::: Source information

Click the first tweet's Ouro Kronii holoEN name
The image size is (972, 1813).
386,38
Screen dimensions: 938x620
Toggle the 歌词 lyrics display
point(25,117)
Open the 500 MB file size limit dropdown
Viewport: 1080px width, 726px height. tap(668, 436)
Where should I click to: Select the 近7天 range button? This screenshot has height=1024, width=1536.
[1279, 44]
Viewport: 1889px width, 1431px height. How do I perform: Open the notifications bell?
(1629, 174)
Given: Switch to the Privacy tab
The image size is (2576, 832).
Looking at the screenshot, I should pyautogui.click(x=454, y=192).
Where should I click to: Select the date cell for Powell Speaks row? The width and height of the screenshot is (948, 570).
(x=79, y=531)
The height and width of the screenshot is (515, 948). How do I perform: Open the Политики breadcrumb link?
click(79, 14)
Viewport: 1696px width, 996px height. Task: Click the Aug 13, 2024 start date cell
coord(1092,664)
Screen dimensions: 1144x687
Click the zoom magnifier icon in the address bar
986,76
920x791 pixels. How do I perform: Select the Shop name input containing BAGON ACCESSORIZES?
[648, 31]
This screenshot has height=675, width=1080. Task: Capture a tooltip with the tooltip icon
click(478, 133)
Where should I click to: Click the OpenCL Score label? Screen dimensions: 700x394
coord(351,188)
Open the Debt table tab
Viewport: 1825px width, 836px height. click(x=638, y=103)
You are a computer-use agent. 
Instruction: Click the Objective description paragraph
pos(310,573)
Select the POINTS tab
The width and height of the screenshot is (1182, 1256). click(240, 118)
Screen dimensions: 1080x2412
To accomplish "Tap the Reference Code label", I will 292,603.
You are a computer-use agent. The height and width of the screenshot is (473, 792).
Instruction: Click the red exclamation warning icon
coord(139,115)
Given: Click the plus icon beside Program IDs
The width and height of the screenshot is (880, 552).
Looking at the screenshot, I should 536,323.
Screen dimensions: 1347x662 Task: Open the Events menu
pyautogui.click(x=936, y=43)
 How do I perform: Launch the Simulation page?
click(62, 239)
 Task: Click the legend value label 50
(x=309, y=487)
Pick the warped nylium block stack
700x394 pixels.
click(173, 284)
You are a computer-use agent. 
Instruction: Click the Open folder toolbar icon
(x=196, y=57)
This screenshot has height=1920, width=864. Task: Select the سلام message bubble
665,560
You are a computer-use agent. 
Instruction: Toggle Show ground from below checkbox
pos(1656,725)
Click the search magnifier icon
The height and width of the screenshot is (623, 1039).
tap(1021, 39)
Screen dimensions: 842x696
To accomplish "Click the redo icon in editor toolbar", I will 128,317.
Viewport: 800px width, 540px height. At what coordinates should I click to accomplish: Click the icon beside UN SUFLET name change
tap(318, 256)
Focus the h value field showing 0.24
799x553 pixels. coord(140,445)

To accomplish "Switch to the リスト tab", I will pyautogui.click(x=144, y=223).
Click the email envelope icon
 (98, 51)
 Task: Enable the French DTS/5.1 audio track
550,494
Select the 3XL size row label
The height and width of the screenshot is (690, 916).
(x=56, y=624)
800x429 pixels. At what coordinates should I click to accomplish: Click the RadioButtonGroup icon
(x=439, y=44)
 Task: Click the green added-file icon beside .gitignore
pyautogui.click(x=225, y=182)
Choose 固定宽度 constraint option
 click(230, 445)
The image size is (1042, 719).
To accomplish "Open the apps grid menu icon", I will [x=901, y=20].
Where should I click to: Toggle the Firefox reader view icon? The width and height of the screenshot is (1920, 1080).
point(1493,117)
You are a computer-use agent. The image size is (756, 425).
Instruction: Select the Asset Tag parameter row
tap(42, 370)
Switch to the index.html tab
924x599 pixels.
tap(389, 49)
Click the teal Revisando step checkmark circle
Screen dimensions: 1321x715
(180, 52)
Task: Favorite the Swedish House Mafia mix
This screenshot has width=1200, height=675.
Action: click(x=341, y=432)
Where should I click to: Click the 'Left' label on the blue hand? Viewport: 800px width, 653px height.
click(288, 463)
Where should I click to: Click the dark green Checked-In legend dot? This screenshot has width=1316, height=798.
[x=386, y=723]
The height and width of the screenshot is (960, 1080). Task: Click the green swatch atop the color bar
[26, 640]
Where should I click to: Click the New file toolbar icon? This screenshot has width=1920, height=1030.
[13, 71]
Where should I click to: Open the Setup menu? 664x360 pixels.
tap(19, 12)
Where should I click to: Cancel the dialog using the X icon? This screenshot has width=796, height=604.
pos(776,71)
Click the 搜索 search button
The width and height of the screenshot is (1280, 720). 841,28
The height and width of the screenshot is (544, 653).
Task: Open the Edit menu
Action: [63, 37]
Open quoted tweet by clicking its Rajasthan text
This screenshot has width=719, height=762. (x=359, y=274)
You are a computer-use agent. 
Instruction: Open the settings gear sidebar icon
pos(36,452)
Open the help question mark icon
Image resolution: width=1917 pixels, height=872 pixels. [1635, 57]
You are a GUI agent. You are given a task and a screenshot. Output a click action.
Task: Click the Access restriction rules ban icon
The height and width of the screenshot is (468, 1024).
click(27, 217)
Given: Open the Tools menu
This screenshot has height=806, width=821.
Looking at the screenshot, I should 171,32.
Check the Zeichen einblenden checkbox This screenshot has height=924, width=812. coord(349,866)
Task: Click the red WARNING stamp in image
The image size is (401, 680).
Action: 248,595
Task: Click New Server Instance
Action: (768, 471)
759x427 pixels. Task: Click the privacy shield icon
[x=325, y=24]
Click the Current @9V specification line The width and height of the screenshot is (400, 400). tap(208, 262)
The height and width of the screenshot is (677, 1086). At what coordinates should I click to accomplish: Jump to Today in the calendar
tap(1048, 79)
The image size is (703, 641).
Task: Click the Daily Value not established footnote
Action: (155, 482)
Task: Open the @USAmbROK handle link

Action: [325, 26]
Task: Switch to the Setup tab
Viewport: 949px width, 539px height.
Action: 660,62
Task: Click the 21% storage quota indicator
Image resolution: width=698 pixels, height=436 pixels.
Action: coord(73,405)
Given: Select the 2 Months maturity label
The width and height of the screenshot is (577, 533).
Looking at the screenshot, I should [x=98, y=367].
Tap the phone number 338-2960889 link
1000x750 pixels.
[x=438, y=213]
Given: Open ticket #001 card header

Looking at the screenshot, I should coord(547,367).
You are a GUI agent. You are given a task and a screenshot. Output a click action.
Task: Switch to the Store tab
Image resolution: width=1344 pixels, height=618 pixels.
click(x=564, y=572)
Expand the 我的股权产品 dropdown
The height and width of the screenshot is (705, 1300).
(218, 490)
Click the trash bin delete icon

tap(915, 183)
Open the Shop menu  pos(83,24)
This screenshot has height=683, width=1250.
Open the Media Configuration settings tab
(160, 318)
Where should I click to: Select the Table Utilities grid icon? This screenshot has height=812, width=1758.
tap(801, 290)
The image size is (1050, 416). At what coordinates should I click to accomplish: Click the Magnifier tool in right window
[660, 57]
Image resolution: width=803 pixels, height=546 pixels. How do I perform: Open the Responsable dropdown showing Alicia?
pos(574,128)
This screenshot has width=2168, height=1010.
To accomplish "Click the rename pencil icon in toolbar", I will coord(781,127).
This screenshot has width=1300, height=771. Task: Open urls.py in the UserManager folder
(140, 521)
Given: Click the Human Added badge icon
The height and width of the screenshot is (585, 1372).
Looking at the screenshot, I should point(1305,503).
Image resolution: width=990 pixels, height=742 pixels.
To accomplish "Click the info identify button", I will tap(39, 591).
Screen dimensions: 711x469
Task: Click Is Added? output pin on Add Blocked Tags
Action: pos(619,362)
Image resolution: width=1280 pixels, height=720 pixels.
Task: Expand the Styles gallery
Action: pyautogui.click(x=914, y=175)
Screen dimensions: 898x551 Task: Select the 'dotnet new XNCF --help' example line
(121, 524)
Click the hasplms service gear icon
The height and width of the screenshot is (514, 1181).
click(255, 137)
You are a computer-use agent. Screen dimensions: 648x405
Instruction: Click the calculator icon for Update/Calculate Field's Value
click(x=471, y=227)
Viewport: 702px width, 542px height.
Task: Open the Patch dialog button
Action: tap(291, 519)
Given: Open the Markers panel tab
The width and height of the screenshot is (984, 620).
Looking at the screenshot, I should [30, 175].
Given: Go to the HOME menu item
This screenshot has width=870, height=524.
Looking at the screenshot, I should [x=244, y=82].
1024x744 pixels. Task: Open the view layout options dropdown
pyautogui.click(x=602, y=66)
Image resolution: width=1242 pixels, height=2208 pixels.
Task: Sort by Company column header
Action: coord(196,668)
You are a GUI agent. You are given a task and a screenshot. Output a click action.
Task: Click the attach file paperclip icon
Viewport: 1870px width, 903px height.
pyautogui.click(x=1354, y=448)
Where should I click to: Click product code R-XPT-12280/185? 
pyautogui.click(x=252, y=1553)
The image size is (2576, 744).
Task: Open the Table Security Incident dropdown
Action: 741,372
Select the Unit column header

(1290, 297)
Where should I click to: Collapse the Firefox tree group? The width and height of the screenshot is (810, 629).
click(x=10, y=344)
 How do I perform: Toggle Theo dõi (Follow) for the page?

::::::

**What the exercise asks:** In the entries above, restate word for word the lines between the one holding "The image size is (2576, 832)." and the one holding "Given: Click the plus icon beside Program IDs", inclusive, and nothing besides.

**Answer to this task:**
The image size is (2576, 832).
Looking at the screenshot, I should pyautogui.click(x=454, y=192).
Where should I click to: Select the date cell for Powell Speaks row? The width and height of the screenshot is (948, 570).
(x=79, y=531)
The height and width of the screenshot is (515, 948). How do I perform: Open the Политики breadcrumb link?
click(79, 14)
Viewport: 1696px width, 996px height. Task: Click the Aug 13, 2024 start date cell
coord(1092,664)
Screen dimensions: 1144x687
Click the zoom magnifier icon in the address bar
986,76
920x791 pixels. How do I perform: Select the Shop name input containing BAGON ACCESSORIZES?
[648, 31]
This screenshot has height=675, width=1080. Task: Capture a tooltip with the tooltip icon
click(478, 133)
Where should I click to: Click the OpenCL Score label? Screen dimensions: 700x394
coord(351,188)
Open the Debt table tab
Viewport: 1825px width, 836px height. click(x=638, y=103)
You are a computer-use agent. 
Instruction: Click the Objective description paragraph
pos(310,573)
Select the POINTS tab
The width and height of the screenshot is (1182, 1256). click(240, 118)
Screen dimensions: 1080x2412
To accomplish "Tap the Reference Code label", I will 292,603.
You are a computer-use agent. The height and width of the screenshot is (473, 792).
Instruction: Click the red exclamation warning icon
coord(139,115)
Given: Click the plus icon beside Program IDs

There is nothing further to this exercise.